Marston Cockburn et sa fille, eux aussi, restaient sans voix. Il finit par dire après un moment, comme s’il retrouvait soudainement ses esprits :
– Mrs Warner, Mr Warner, je… j’ai été heureux de vous revoir après toutes ces années… Je…
Puis il tourna les talons et se dirigea vers la porte. Mrs Warner eut le temps de lui glisser à l’oreille :
– Vous ressemblez tellement à votre frère ! Quel bon monsieur il était ! Paix à son âme !
– Paix soit sur votre demeure, répondit Marston Cockburn.
Eileen hésitait à suivre son père.
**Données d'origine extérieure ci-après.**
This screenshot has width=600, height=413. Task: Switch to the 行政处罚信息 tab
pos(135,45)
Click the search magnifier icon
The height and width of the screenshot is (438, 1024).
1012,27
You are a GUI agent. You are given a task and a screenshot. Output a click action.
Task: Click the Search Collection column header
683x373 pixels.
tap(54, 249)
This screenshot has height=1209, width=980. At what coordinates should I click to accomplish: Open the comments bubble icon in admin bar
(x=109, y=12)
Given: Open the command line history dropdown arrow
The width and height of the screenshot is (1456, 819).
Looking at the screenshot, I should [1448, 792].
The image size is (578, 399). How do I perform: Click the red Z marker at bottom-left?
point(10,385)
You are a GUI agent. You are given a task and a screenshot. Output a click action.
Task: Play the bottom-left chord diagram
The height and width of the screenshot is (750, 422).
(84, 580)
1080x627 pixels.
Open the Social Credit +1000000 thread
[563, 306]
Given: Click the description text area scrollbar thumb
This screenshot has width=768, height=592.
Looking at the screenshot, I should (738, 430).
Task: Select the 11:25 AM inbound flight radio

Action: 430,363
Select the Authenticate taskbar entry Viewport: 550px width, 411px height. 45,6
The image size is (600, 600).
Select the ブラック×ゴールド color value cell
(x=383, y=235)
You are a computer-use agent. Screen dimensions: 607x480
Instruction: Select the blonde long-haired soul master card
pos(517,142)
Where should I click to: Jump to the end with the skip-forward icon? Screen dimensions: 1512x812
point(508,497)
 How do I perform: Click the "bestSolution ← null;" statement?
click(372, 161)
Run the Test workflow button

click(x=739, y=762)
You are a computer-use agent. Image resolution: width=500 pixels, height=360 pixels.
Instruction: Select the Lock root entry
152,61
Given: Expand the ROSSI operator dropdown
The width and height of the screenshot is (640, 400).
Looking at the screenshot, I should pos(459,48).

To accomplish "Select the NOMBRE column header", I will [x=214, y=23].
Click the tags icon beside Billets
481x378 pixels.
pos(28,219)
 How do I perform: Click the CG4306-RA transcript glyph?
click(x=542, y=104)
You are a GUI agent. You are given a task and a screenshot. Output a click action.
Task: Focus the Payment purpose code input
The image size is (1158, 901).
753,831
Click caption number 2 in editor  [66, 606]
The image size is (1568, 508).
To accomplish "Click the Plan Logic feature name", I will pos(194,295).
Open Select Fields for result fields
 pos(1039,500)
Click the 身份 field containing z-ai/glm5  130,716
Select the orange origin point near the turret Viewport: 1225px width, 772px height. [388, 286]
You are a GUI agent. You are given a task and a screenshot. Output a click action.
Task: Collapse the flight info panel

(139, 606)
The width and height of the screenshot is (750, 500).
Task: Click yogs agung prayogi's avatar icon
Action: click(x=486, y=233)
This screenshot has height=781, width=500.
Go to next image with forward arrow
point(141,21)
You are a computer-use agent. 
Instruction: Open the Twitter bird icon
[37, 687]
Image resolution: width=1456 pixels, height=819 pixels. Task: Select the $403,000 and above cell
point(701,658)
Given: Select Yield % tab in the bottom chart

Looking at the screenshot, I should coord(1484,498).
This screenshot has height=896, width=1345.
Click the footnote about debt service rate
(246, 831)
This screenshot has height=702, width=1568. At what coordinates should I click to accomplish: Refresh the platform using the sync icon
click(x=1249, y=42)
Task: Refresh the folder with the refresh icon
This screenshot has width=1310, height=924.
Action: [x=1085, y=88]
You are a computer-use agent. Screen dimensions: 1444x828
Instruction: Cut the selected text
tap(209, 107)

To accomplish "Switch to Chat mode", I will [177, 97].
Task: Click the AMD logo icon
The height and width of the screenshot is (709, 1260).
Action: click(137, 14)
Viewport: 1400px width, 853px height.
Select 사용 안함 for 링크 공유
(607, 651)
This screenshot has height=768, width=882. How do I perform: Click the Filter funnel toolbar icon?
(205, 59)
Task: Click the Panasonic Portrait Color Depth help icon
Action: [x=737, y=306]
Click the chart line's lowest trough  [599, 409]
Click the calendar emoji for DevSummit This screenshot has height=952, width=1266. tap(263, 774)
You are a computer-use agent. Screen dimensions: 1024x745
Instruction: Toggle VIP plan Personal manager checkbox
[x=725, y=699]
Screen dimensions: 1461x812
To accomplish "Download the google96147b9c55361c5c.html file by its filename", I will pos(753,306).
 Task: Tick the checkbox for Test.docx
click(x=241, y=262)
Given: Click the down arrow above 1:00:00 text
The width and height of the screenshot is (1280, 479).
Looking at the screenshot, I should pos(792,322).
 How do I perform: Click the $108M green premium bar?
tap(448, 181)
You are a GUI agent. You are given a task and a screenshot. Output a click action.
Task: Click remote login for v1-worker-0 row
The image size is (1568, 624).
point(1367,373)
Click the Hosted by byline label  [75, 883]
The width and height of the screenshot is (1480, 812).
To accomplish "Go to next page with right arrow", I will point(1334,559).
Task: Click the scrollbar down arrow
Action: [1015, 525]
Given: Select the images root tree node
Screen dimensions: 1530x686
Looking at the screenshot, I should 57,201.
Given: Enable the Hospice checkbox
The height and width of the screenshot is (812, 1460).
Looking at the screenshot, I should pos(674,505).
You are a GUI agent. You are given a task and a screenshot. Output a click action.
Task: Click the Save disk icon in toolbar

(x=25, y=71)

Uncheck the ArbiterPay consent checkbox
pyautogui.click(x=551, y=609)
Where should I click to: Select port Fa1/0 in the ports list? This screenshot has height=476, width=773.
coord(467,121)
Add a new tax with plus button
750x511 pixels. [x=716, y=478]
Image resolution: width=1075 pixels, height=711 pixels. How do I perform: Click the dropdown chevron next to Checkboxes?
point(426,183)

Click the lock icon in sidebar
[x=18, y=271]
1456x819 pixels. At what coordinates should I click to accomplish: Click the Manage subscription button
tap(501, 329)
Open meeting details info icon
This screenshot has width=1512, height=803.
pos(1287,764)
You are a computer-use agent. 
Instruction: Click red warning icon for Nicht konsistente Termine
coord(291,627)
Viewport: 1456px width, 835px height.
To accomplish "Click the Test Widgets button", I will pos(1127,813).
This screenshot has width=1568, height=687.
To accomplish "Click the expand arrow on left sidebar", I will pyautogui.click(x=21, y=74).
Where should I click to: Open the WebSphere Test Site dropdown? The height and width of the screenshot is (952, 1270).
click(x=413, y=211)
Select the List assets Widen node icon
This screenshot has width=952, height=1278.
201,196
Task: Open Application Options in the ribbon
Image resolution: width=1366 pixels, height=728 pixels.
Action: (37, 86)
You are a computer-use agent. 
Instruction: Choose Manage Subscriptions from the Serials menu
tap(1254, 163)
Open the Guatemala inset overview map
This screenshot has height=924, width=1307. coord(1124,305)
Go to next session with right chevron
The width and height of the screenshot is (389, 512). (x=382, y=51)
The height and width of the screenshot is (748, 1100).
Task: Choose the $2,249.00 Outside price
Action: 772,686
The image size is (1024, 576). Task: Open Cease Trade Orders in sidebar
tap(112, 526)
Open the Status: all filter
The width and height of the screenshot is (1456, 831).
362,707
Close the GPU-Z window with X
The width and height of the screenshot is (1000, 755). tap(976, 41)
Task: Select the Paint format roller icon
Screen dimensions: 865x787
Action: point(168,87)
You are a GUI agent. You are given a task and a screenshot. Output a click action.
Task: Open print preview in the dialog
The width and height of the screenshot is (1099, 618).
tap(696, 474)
Elle échangea un regard avec lui.
– Mr Warner, dit-elle, quand Harriet reviendra, nous lui proposerons du travail à Bridgehouse Mill.
Les quatre visiteurs se retirèrent en silence.
Marston Cockburn se dirigea vers la Black Bull inn, suivi par Eileen, Héloïse et Fortuné. Ils s’installèrent à une table. Autour d’eux, l’ambiance était chaleureuse et festive. L’envie les démangeait d’inviter la famille Warner à les rejoindre, mais aucun d’entre eux n’osait en parler. Ils restaient pétrifiés de ce qu’ils avaient vu et entendu. Ils se doutaient également qu’un repas chaud serait bien sûr pour les Warner une manière extraordinaire de débuter la nouvelle année, mais que c’était aussi un geste que Mr Warner pourrait ressentir comme une humiliation de plus. Ni lui, ni sa femme, n’avait demandé la charité.
Il était l’heure de dîner, mais les quatre convives n’avaient pas d’appétit. Ils commandèrent à boire.
– Finalement, commença Marston Cockburn. je ne suis pas sûr que c’était une bonne idée. Je…
Était-ce l’émotion ou la fatigue qui le gagnait déjà ? Il avait du mal à trouver ses mots.
– Je suis désolé pour eux et pour vous, parvint-il à dire.
– Mr Cockburn, je vous remercie pour cette rencontre, dit Héloïse. Seuls Mrs et Mr Warner pourront dire ce qu’ils en pensent, mais, malgré sa violence pour eux et pour nous, elle était plus qu’utile.
– Vous imaginez bien… que les directeurs de fabriques… ne viennent jamais dans un lieu… comme celui-ci, dit Marston Cockburn avec peine. D’ailleurs, même s’ils venaient,… je doute que cela change les idées… qu’ils se font sur leur métier… et sur les pauvres artisans qui en subissent les conséquences… Eileen, s’il te plaît,… tu demanderas à Julian de venir demain… acheter à Mr Warner la pièce de tissu qu’il a presque achevée… Qu’il la paie un prix correct. Et tu veilleras à… ce que nous commandions chaque semaine,… à un juste prix,… une pièce à Mr Warner.
Héloïse et Fortuné se remémorèrent la discussion qu’ils avaient eue avec le pasteur Brontë. La famille Warner avait le choix entre s’enfoncer dans la misère ou entrer dans une workhouse où les enfants seraient d’un côté, Mrs Warner dans le quartier des femmes et Mr Warner dans celui des hommes. « Le progrès des industries crée la pauvreté », avait dit Mr Warner.
Marston Cockburn commençait à fatiguer sérieusement. Héloïse et Fortuné avaient encore des derniers préparatifs à effectuer avant leur départ pour regagner Paris. Tous quatre se séparèrent avec beaucoup de retenue et d’émotion.
La lettre de Branwell les attendait à La Black Bull Inn. Il était temps.